После обеда, в Москве наступил рабочий день, Муратову позвонили из общего отдела обкома и из ЦК, что постановление о переводе его на работу в ЦК КПСС подписано Сусловым. Оперативность завидная, на Муратова она произвела вполне определенное впечатление, и он еще и еще спрашивал себя — готов ли к работе в столь высоком и отлично отлаженном органе?

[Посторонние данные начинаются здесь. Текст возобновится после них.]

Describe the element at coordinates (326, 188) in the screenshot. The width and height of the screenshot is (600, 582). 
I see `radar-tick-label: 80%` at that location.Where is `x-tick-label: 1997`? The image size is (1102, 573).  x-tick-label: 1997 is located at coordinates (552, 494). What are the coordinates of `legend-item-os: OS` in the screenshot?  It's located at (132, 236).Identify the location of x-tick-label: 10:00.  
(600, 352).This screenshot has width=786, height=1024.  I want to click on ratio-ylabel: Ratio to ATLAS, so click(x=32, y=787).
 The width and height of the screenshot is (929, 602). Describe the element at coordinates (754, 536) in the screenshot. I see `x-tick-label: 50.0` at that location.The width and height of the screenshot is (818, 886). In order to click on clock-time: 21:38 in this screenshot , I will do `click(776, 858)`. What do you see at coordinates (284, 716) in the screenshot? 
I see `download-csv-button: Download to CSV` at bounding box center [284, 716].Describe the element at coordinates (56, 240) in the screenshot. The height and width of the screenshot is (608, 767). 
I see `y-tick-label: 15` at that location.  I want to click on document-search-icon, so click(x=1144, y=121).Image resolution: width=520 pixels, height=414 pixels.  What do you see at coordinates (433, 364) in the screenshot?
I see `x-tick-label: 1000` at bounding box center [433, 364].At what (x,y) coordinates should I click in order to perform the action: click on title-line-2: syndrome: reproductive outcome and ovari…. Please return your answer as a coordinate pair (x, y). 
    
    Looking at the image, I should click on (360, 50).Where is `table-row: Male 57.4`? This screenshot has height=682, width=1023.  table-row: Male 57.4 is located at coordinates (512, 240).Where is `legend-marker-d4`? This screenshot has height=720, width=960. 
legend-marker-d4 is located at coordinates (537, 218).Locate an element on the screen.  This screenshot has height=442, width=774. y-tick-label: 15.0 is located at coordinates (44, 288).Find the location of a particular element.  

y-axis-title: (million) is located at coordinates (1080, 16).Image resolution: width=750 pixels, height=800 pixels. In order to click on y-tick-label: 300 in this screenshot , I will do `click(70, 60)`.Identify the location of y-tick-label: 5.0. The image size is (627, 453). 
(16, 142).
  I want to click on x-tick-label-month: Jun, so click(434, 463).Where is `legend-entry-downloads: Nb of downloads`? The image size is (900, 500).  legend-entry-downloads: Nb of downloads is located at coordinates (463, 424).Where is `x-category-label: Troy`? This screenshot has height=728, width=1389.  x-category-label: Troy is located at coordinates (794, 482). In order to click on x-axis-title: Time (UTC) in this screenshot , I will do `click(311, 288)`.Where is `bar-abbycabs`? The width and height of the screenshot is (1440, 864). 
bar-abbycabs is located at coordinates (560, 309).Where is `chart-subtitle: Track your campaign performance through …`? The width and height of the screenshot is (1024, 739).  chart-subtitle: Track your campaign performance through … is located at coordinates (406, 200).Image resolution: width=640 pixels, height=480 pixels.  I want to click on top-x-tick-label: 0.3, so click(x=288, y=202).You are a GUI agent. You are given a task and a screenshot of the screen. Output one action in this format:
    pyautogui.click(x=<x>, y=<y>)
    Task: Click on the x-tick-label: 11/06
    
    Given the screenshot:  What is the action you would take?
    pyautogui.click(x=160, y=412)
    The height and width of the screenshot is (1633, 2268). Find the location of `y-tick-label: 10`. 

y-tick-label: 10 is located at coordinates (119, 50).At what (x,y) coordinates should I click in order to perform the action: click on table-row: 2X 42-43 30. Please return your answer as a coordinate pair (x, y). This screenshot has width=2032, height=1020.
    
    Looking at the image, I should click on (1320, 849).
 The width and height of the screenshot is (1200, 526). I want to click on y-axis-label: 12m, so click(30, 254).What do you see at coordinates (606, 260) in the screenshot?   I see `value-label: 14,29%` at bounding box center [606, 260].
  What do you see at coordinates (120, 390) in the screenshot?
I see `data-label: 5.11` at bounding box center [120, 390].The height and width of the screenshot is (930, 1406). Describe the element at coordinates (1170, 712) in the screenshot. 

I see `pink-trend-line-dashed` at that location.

Целый день звонки, поздравления с важным выдвижением, высоким доверием. Вечером домой к нему заглянули его коллега по обкому Павел Борисович, начальник геологического управления Виктор Ефимович. Разумеется, не мог не попытаться удовлетворить ненасытное любопытство Семен Константинович Зимин. Заведующий отделом обкома уже предвкушал, как назавтра будет разносить по кабинетам услышанное от Муратова, а, может, удастся выудить из него, что-либо полезное для передачи первому.

Фая, возбужденная предстоящим переездом в столицу, гостей встречала необычно радушно. Не любившая возиться на кухне, на этот раз блеснула кулинарным мастерством. Гости, коренные сибиряки, или не так давно оказавшиеся в Сибири, но уже освоившиеся в роли сибиряков, после рюмочки холоднющей водочки, закусили малосоленым байкальским омулем и рассыпчатой отварной картошечкой. Второе блюдо, тот же омуль, но приготовленный в духовке каким-то необычным образом и с необыкновенно пахнущим и вкусным соусом. В общем, благодаря стараниям Фаи, гости вскоре не только утолили голод, все появились прямо с работы, но и получили хороший настрой для откровенного приятельского разговора. Александру пришлось вновь пройтись, в рассказе, по высоким кабинетам, поведать обо всех, с кем выпало встретиться.

— Даже у Суслова?— удивился Зимин.

Павел Борисович, человек сдержанный, не торопился с вопросами. Виктор Ефимович, единственный среди них не партийный работник, предпочитал больше слушать.

Александр подтвердил встречу с Сусловым. Активный Зимин ударился в рассуждения:

— Сейчас Суслов, пожалуй, самый старый член Политбюро. По возрасту само собой, но и по членству в Политбюро.

— Косыгин, однако, дольше его,— Павел Борисович пытался уточнить этот факт.

— Правильно,— согласился Зимин,— Косыгин, кажется, раньше им стал. Все равно. Суслов и при Сталине был, при Хрущеве и при Брежневе. И при всех главный идеолог.

— При Сталине еще не был,— опять уточняет Павел Борисович,— Сталин сам идеолог, дай Бог. Тогда Жданов много идеологией занимался.

— Главным, не главным, а был. Вспомни, он на совещании Коминформа с докладом выступал. После смерти Жданова вышел в этих делах на первые позиции. При Хрущеве, Брежневе и говорить нечего, главный оракул, даже серым кардиналом называют.

— Ты к чему гнешь-то?— Муратов пока не улавливал, отчего Зимин так прицепился к Суслову.

— А вот к чему,— назидательно отвечал Семен Константинович,— взгляды Хрущева во многом отличны от сталинского понимания некоторых вопросов. Брежнев, хотя и не далеко ушел от Хрущева, но не напрасно же заменил Никиту Сергеевича. И Хрущев, и Брежнев во многом обновили Политбюро, кое-кого вывели и даже с треском. А Суслов при всех уцелел, и, напротив, его позиции даже укреплялись. Вот вам и серый, не заметный! Такой гибкости и Талейран позавидовал бы.